D3. Surveillance is defined as keeping watch over a person’s behaviour, and, perhaps, attitudes. As Hechter (1987) has shown, the need for surveillance is the greatest obstacle to goal achievement among ideological collectivities organized around the production of public goods. Surveillance is not only costly, it is also impractical for many activities in which agents of the collectivity may have to travel and act autonomously and at a distance. It follows from this that all collectivities pursuing public goals will be motivated to find ways to decrease the need for surveillance. Resources used for surveillance are wasted in the sense that they are unavailable for the achievement of collective goals.

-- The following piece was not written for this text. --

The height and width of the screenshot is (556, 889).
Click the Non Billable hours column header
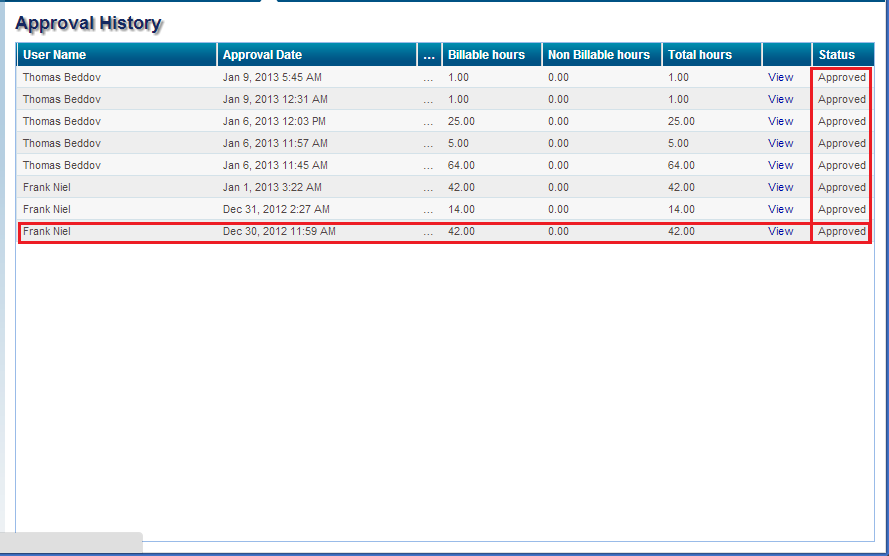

D4. A deployable agent is one who is uncritically obedient to directives perceived as charismatically legitimate (Selznick 1960). A deployable agent can be relied on to continue to carry out the wishes of the collectivity regardless of his own hedonic interests and in the absence of any external controls. Deployability can be operationalized as the likelihood that the individual will continue to comply with hitherto ego-dystonic demands of the collectivity (e.g., mending, ironing, mowing the lawn, smuggling, rape, child abuse, murder) when not under surveillance.
D5. Brainwashing is an observable set of transactions between a charismatically structured collectivity and an isolated agent of the collectivity, with the goal of transforming the agent into a deployable agent. Brainwashing is thus a process of ideological resocialization carried out within a structure of charismatic authority.
The brainwashing process may be operationalized as a sequence of well-defined and potentially observable phases. These hypothesized phases are (1) identity stripping, (2) identification, and (3) symbolic death/rebirth. The operational definition of brainwashing refers to the specific activities attempted, whether or not they are successful, as they are either observed directly by the ethnographer or reported in official or unofficial accounts by members or ex-members. Although the exact order of phases and specific steps within phases may vary from group to group, we should always expect to see the following features, or their functional equivalents, in any brainwashing system: (1) the constant fluctuation between assault and leniency; and (2) the seemingly endless process of confession, re-education, and refinement of confession.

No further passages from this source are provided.